* **Extrait choisi**:
────────────────────────────────────────

111_117 J. Crovisier :
La deuxième facette d’Alcide Pierdeux
118_120
Table des illustrations

[ Éditorial

Peu d’écrivains sont plus identifiés aux illustrations de leur production littéraire que Jules Verne bien que celles-ci n’en fassent pas essentiellement partie. Mais est-ce bien vrai ? Les illustrations des éditions Hetzel, qui sont même entrées dans l’édition de la Pléiade, ne sont-elles que des images destinées à attirer le jeune public ? Ne risquent-elles pas de reléguer le texte qu’elles illustrent au second rang en s’emparant de notre imagination ? Ou sont-elles – comme l’a développé Masataka Ishibashi – un élément déterminant de la production éditoriale qui a influé sur l’écriture même des Voyages extraordinaires ?

Ce qui est indubitable, c’est que les illustrations jouent un rôle considérable dans la réception de l’œuvre vernien et ont contribué à consolider sa mémoire alors que les illustrateurs, dont nous présentons quelques-uns, ont souvent sombré dans l’oubli. Le seul qui ait survécu dans la mémoire commune est Gustave Doré, mais s’il a travaillé pour Hetzel, il n’a jamais illustré un texte de Jules Verne1. Les deux aspects contradictoires de cette réception des illustrations – leur dimension inspiratrice autant que réductrice – se retrouvent par exemple chez le peintre Paul Delvaux qui, tout au long de sa vie, n’a cessé de faire varier les deux portraits bien connus du professeur Lidenbrock et de Palmyrin Rosette. Les adaptations cinématographiques – ici sous l’exemple d’un feuilleton de L’Île mystérieuse – présentent la même ambiguïté en s’émancipant de l’original tout en s’ornant du nom emblématique de son créateur.

Nous reviendrons certainement aux illustrateurs dans un prochain numéro car le sujet est riche aussi bien en potentialités qu’en controverses, comme l’a montré récemment le beau cahier de la Revue 30322.

────────────────────────────────────────

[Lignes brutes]
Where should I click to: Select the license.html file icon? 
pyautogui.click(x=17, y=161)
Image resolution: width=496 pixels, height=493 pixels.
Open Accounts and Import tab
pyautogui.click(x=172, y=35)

────────────────────────────────────────

* **À faire**:
1. Dans l'éditorial sur les illustrations de Jules Verne, recopiez le passage commençant par « Peu d’écrivains sont » et se terminant par « Voyages extraordinaires ? », en remplaçant « le jeune public » par « les jeunes lecteurs ».
2. D'après l'éditorial, de quels personnages le peintre Paul Delvaux a-t-il fait varier les portraits tout au long de sa vie ?
Les lignes brutes constituent un matériau à part, distinct de l'éditorial.

* **Réponses ci-dessous**:
1.
Peu d’écrivains sont plus identifiés aux illustrations de leur production littéraire que Jules Verne bien que celles-ci n’en fassent pas essentiellement partie. Mais est-ce bien vrai ? Les illustrations des éditions Hetzel, qui sont même entrées dans l’édition de la Pléiade, ne sont-elles que des images destinées à attirer les jeunes lecteurs ? Ne risquent-elles pas de reléguer le texte qu’elles illustrent au second rang en s’emparant de notre imagination ? Ou sont-elles – comme l’a développé Masataka Ishibashi – un élément déterminant de la production éditoriale qui a influé sur l’écriture même des Voyages extraordinaires ?

2. Du professeur Lidenbrock et de Palmyrin Rosette.